The debate at the California school made headlines last year when LGBTQ students demanded justice for an employee who was allegedly harassed. Mahesh Pradhan, 52, a former line cook at APU, says co-workers who thought he was gay called him names, hit him with a paddle, locked him in a freezer and more. Pradhan also contends he was unfairly removed from a supervisory role.

APU denies the allegations, saying it values and respects employees and doesn’t tolerate harassment. “It’s completely against who we are as a university community,” says spokeswoman Rachel White.

In addition to changing its conduct code, APU is creating a “safe space” for students, Fiala says. Previously, LGBTQ students had to meet secretly off campus and couldn’t advertise their support group, called Haven.
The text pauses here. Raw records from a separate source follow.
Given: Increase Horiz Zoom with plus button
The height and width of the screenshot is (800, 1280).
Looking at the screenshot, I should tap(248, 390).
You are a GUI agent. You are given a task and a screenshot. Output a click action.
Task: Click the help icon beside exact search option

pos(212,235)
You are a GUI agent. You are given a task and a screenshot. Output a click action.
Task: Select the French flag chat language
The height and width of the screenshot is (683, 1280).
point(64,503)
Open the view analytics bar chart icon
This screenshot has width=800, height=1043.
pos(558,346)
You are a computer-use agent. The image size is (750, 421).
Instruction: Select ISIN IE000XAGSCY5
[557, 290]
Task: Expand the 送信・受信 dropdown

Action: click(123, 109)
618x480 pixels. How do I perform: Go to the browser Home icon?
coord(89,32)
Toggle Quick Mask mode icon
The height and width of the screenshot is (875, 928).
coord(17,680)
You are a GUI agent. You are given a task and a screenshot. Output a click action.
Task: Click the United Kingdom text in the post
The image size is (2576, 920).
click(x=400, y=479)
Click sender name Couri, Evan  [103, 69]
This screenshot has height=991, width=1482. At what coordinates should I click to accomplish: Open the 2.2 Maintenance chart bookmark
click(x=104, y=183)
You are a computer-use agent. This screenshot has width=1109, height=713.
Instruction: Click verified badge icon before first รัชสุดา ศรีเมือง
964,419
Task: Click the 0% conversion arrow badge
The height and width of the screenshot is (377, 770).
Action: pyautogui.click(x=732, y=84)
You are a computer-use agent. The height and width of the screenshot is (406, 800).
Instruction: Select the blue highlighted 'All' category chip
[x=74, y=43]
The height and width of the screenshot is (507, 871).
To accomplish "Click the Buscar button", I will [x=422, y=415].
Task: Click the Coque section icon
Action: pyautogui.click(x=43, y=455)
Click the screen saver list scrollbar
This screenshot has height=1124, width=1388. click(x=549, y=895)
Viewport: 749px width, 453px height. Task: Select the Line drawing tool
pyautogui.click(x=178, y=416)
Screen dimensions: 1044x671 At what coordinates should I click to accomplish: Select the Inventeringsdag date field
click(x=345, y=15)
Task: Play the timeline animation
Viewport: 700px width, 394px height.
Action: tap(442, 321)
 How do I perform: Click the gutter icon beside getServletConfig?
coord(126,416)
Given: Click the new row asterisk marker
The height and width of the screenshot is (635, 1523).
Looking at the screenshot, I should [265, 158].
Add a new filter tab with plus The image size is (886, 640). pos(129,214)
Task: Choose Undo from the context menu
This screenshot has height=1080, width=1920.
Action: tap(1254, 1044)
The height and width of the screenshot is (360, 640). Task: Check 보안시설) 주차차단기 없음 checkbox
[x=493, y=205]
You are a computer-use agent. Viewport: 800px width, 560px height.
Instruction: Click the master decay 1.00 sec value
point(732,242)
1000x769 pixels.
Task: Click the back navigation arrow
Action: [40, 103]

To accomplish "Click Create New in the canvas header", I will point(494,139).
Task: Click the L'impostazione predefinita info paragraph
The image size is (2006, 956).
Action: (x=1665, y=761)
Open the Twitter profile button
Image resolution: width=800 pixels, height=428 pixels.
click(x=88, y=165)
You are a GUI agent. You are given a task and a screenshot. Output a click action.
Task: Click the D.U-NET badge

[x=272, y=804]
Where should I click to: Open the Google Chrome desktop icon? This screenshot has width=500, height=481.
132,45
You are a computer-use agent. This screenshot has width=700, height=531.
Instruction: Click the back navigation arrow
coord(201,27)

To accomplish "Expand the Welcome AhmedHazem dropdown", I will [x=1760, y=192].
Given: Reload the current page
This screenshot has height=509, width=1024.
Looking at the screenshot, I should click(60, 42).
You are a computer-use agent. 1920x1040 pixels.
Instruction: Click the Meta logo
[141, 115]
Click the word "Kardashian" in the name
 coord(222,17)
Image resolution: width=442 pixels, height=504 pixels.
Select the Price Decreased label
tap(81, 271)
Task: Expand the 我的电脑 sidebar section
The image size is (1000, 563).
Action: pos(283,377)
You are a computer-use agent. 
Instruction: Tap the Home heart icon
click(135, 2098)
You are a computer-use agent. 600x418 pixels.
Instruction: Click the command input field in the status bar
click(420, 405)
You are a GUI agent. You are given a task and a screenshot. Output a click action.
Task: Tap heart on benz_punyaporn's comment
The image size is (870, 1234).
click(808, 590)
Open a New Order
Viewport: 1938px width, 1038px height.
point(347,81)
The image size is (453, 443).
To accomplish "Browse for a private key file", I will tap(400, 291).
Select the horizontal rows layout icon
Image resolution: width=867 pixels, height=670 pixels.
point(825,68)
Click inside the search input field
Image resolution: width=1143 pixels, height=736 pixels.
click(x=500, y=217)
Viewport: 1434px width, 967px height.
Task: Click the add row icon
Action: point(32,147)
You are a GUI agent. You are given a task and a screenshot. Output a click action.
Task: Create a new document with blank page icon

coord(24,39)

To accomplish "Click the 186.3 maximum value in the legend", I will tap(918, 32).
In a new pilot program, the Office of Student Life hired two student interns and is permitting Haven to have weekly on-campus meetings.

One intern, Courtney Fredericks, hopes to end negative stereotypes about the LGBTQ community. “We’re not secular,” she says. “We’re looking for a space to worship as we are.”

So far, the turnout has been encouraging to Dylan Capote, a junior. “I feel like there’s already a degree of acceptance at APU,” he says.

Fiala says APU still has a “conservative, evangelical perspective on human sexuality” and that only the language, not the “spirit,” of the code changed. In its statements of belief, the university maintains:

We hold that the full behavioral expression of sexuality is to take place within the context of a marriage covenant between a man and a woman and that individuals remain celibate outside of the bond of marriage. Therefore, we seek to cultivate a community in which sexuality is embraced as God-given and good and where biblical standards of sexual behavior are upheld.

Through APU’s pilot program, Fiala hopes students experience “respect, justice, grace and understanding.” The mission is “consistent with Christianity,” he says, because the values and goals are inclusivity, love, bravery, care, connection and conversation. “These all seem like Christian values to me,” he says.

Critics say APU is caving to pressure from the LGBTQ community. “They can tell themselves whatever they like about their ‘spirit,’ but it’s self-deception,” writes Rod Dreher. “This is how conservative institutions surrender: by giving up, then telling themselves (and their donors) that they haven’t surrendered. Saving face is not the same thing as saving the institution’s core values.”

Fiala expected pushback and encourages critics to “approach things as a learner.” He says, “Before making assumptions and drawing conclusions about people, get to know somebody different than you. I’m not a big fan of who’s right and who’s wrong in this conversation; I’m a big fan of caring for people. So my hope would be that we treat each other that way.”